(Beginning of DATA FOR THIS EXERCISE)

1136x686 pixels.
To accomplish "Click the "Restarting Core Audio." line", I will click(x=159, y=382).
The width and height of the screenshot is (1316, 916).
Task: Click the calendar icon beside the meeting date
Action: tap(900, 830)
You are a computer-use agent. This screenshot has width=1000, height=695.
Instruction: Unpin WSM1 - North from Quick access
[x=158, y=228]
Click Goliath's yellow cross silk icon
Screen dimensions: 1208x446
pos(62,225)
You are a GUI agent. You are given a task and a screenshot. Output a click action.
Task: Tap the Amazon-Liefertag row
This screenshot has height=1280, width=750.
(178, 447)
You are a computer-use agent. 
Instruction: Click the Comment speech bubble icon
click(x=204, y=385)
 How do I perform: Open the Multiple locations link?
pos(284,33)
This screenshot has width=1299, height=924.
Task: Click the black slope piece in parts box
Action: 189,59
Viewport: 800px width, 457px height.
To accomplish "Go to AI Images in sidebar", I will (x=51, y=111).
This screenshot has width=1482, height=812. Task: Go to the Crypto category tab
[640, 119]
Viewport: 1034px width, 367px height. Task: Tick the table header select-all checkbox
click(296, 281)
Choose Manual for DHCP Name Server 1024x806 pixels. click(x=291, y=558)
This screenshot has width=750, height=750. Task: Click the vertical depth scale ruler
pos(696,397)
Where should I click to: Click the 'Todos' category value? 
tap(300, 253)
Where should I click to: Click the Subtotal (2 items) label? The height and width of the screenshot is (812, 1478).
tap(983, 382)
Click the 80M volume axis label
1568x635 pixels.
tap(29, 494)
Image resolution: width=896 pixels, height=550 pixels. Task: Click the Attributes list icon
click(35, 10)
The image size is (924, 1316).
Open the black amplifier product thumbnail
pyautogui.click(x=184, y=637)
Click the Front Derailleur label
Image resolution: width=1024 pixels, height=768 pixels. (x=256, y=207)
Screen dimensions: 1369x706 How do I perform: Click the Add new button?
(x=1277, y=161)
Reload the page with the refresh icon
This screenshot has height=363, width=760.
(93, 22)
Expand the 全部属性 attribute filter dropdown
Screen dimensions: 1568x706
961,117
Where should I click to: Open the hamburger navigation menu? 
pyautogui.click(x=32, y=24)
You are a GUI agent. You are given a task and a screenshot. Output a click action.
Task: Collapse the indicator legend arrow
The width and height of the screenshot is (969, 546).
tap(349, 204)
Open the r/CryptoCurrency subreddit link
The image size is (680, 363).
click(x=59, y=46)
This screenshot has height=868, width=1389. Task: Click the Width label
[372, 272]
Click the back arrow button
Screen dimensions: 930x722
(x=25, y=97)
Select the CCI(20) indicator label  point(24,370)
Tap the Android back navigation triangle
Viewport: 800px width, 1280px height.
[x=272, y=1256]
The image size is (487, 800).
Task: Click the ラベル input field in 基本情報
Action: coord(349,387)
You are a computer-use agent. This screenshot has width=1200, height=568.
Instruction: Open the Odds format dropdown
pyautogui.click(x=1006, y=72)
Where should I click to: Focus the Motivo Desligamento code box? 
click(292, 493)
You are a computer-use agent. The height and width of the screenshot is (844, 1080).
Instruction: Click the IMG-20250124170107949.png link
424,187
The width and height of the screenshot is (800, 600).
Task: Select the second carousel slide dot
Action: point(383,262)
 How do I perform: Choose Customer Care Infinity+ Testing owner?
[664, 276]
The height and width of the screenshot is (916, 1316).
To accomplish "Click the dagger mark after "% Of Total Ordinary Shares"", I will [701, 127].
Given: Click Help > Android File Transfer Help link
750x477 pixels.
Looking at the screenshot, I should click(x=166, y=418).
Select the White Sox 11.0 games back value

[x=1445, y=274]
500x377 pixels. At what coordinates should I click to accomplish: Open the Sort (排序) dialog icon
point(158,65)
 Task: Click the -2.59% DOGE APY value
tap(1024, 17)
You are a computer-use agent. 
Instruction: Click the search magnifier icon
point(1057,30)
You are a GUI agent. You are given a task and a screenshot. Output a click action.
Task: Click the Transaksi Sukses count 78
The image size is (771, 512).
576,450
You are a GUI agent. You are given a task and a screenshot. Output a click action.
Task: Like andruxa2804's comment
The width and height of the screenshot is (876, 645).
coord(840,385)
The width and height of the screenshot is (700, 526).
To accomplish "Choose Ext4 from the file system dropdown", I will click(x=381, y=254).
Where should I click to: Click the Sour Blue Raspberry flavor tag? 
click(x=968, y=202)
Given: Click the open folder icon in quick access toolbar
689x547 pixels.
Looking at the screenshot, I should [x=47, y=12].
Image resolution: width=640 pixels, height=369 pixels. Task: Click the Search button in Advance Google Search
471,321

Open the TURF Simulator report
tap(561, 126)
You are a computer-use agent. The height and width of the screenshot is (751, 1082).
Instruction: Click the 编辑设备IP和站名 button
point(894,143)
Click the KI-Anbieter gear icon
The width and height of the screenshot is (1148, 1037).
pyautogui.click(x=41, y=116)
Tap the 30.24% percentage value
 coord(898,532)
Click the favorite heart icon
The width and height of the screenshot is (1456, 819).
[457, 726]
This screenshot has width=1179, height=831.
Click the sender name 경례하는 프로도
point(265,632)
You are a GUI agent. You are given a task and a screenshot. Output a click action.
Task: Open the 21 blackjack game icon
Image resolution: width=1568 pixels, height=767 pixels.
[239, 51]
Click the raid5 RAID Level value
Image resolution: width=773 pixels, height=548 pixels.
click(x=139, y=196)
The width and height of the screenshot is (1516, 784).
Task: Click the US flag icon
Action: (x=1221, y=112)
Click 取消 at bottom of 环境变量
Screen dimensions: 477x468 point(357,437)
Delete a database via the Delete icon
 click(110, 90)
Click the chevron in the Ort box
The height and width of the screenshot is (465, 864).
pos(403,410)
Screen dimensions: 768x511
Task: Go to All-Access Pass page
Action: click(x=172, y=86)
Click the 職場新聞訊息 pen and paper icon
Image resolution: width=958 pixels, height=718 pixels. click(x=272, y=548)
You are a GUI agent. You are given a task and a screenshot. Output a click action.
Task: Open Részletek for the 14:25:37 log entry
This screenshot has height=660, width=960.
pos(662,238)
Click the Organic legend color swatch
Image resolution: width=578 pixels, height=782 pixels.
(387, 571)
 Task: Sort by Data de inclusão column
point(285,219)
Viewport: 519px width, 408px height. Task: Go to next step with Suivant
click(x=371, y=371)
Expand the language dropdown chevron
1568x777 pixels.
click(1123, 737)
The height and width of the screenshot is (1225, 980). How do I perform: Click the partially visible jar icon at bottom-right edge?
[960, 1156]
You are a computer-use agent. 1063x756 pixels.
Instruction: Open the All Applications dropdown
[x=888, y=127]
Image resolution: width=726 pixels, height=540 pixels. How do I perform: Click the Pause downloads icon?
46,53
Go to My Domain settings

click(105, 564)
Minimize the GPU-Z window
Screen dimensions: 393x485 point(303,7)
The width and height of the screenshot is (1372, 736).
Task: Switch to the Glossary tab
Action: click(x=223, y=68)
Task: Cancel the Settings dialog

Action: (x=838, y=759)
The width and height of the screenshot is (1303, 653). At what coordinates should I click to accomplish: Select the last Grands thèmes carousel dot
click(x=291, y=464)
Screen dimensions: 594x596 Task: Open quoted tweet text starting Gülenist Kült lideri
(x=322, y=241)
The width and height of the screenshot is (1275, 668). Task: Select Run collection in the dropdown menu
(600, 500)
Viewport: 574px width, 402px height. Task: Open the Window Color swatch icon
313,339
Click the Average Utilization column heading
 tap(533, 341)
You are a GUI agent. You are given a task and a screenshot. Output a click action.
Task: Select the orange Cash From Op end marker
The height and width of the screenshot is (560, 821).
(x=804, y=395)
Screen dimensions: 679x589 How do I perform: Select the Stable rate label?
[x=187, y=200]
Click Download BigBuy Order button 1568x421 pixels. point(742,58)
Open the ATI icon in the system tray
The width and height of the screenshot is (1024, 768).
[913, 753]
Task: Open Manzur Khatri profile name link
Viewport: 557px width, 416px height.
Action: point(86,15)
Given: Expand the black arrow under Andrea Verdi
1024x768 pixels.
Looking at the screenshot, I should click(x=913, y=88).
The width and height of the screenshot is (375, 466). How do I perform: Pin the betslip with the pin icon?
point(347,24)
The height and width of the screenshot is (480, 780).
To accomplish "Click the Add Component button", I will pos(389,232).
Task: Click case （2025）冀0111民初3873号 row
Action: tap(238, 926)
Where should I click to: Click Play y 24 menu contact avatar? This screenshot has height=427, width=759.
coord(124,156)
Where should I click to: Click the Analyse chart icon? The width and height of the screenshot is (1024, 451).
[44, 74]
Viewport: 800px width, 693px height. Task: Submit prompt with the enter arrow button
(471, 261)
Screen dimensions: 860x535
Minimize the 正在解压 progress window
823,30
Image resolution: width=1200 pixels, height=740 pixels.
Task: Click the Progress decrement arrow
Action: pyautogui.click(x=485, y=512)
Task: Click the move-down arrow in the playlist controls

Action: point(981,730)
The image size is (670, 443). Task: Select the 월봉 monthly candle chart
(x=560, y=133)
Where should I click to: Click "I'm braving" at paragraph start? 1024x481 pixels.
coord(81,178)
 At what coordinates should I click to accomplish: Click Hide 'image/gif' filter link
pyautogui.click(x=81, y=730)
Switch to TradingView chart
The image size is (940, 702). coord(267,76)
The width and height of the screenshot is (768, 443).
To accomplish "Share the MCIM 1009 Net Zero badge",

(End of DATA FOR THIS EXERCISE)

_EXERCISE DETAILS_
Stopping at the line containing "Viewport: 800px width, 457px height.", please repeat exactly every line from the very start of the entries, that line included, and nothing more.

_RESPONSE TO THE EXERCISE_
1136x686 pixels.
To accomplish "Click the "Restarting Core Audio." line", I will click(x=159, y=382).
The width and height of the screenshot is (1316, 916).
Task: Click the calendar icon beside the meeting date
Action: tap(900, 830)
You are a computer-use agent. This screenshot has width=1000, height=695.
Instruction: Unpin WSM1 - North from Quick access
[x=158, y=228]
Click Goliath's yellow cross silk icon
Screen dimensions: 1208x446
pos(62,225)
You are a GUI agent. You are given a task and a screenshot. Output a click action.
Task: Tap the Amazon-Liefertag row
This screenshot has height=1280, width=750.
(178, 447)
You are a computer-use agent. 
Instruction: Click the Comment speech bubble icon
click(x=204, y=385)
 How do I perform: Open the Multiple locations link?
pos(284,33)
This screenshot has width=1299, height=924.
Task: Click the black slope piece in parts box
Action: 189,59
Viewport: 800px width, 457px height.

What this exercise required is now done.